*Stated exercise*.
Using the blog post titled "Empty Mind," decide whether each statement agrees with it: (a) the in-flight TV works on this trip, (b) the writer is a lawyer, (c) the trip to DC has already been confirmed. Answer yes or no for each, quoting the deciding words of the post.

*Passage given*.
START
Empty Mind


African Morning Web
It’s a week later and I’m another plane flying towards home.  This time my TV works and I’m happily watching Law & Order, it’s the perfect show for a mind that appears to have been wiped clean of any coherent thoughts.  My mind, in case you are wondering.   It’s an episode that I’ve seen and the contours of the story are starting to take shape as we round the turn to the side of the show that is owned by Jack McCoy.  If I were a lawyer, he is the lawyer I would want to be.  In the end, they’ll prove that the blond teenage daughter convinced the mentally unstable man to murder her mother.  Law and order – all neatly sewed together  in the space of hour.

It’s been a long week of meetings and corridor confabs.  I’ll be glad to be home and tomorrow I have a spa day planned.  Then, I think, it’s off to DC (I really should confirm that though) for another couple of days of meetings.  Seems unfathomable that I would be hitting the road again so soon but I fear that is what to be.

Back to that seemingly empty mind of mine.  Have you ever thought about how your mind works?   Not about what makes you you or me me but rather about how it all works together.  There are people who spend their lives thinking about and researching this topic.   And then there are those of us who every once in a while pause and wonder – how did I do that?
END
*Given data*.
START
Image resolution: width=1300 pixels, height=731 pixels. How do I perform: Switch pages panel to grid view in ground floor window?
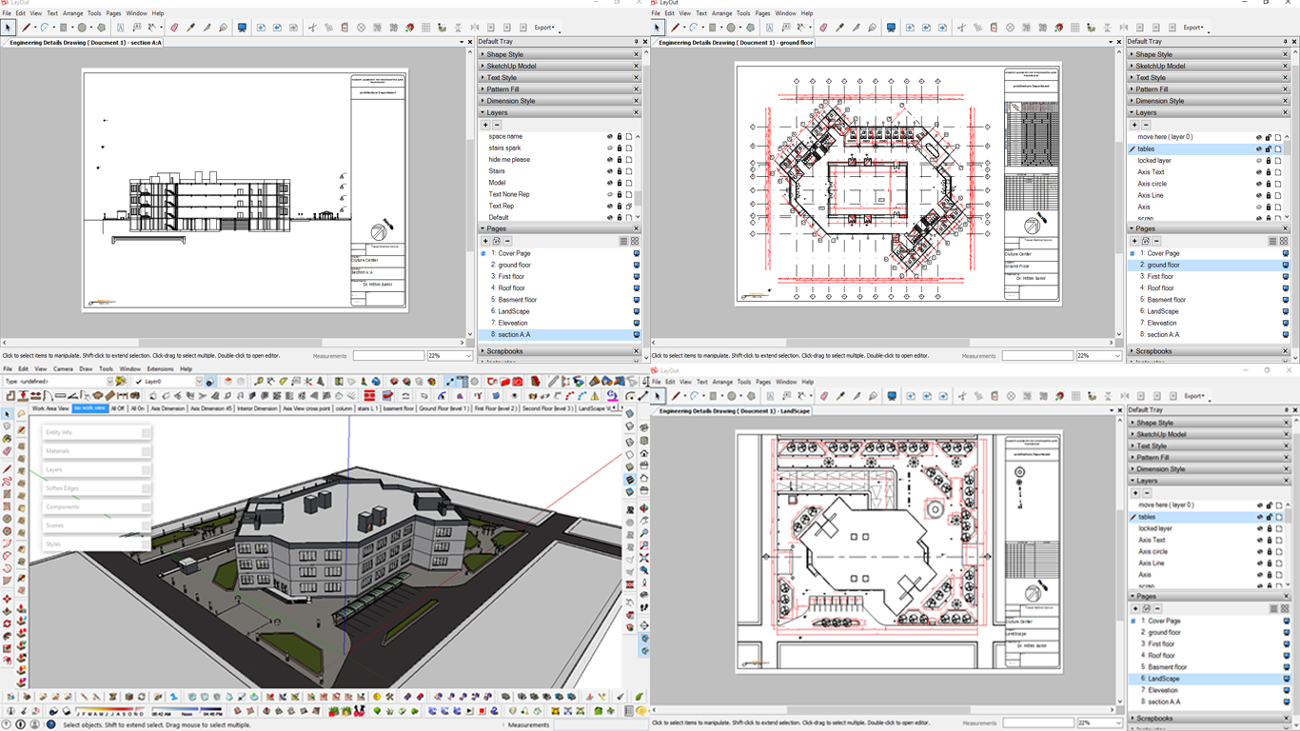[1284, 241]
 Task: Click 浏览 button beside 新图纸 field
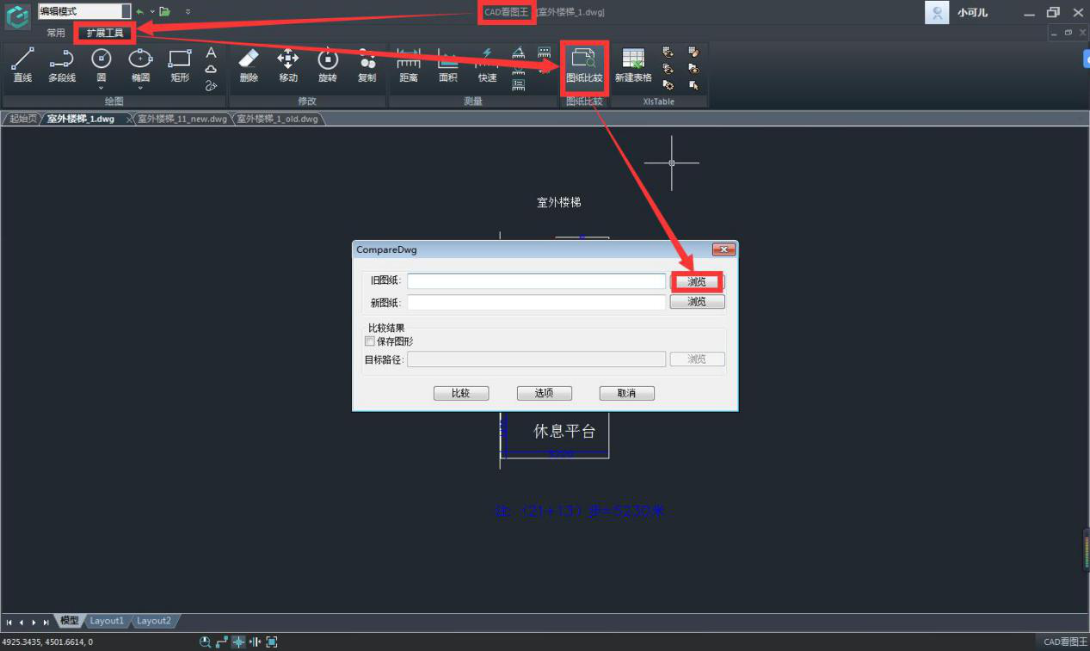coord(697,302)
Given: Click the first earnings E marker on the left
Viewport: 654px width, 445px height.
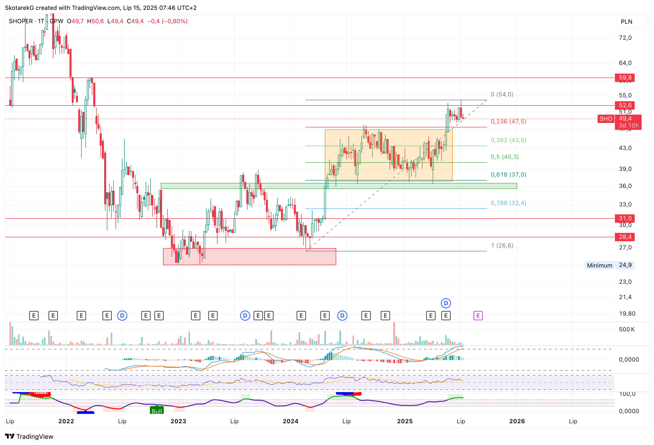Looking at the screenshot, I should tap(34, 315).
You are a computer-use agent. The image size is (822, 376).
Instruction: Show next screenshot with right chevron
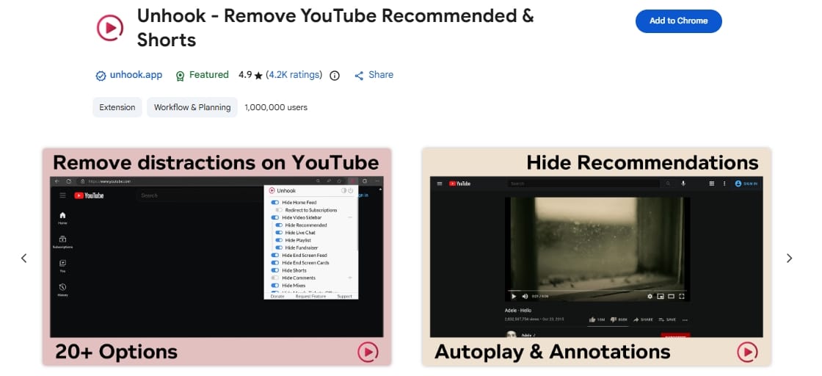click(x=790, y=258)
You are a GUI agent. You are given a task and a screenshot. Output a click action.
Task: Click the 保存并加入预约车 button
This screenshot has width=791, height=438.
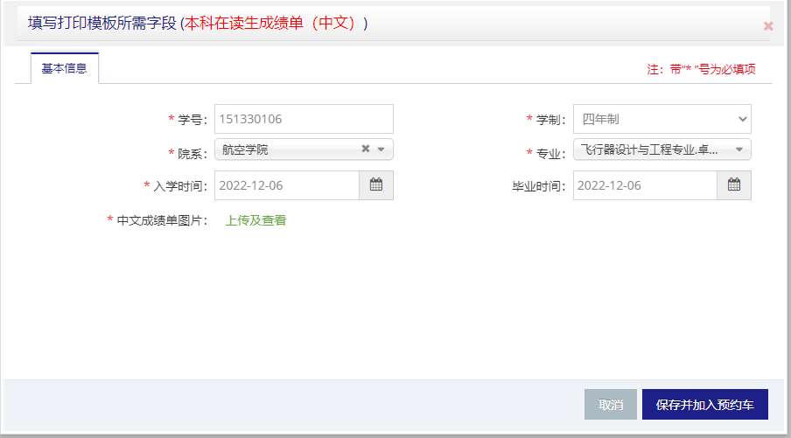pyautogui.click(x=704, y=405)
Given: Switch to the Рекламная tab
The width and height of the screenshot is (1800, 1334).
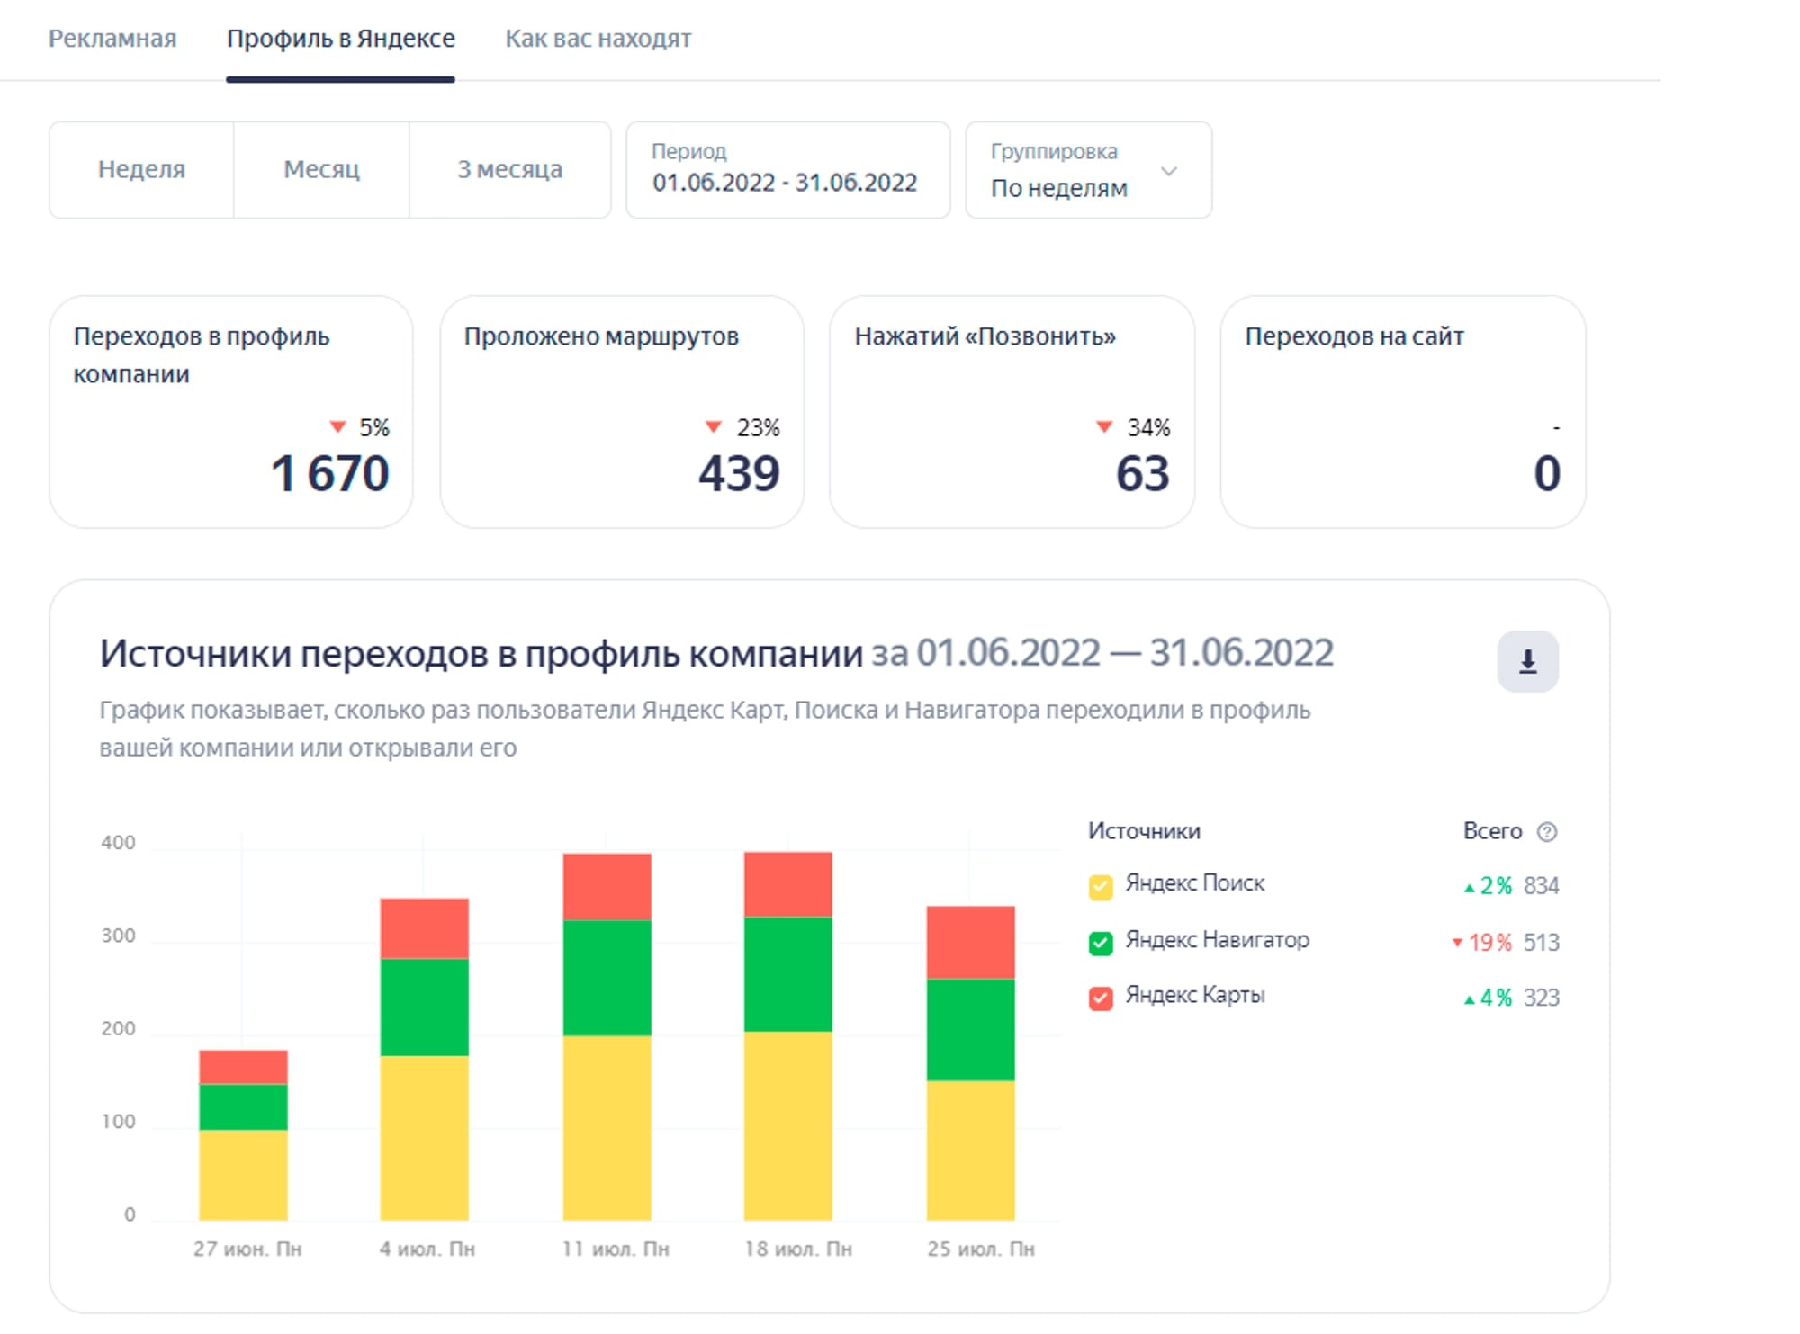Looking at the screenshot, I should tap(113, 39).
END
*Answer to the task*.
(a) Yes: "This time my TV works"
(b) No: "If I were a lawyer, he is the lawyer I would want to be."
(c) No: "(I really should confirm that though)"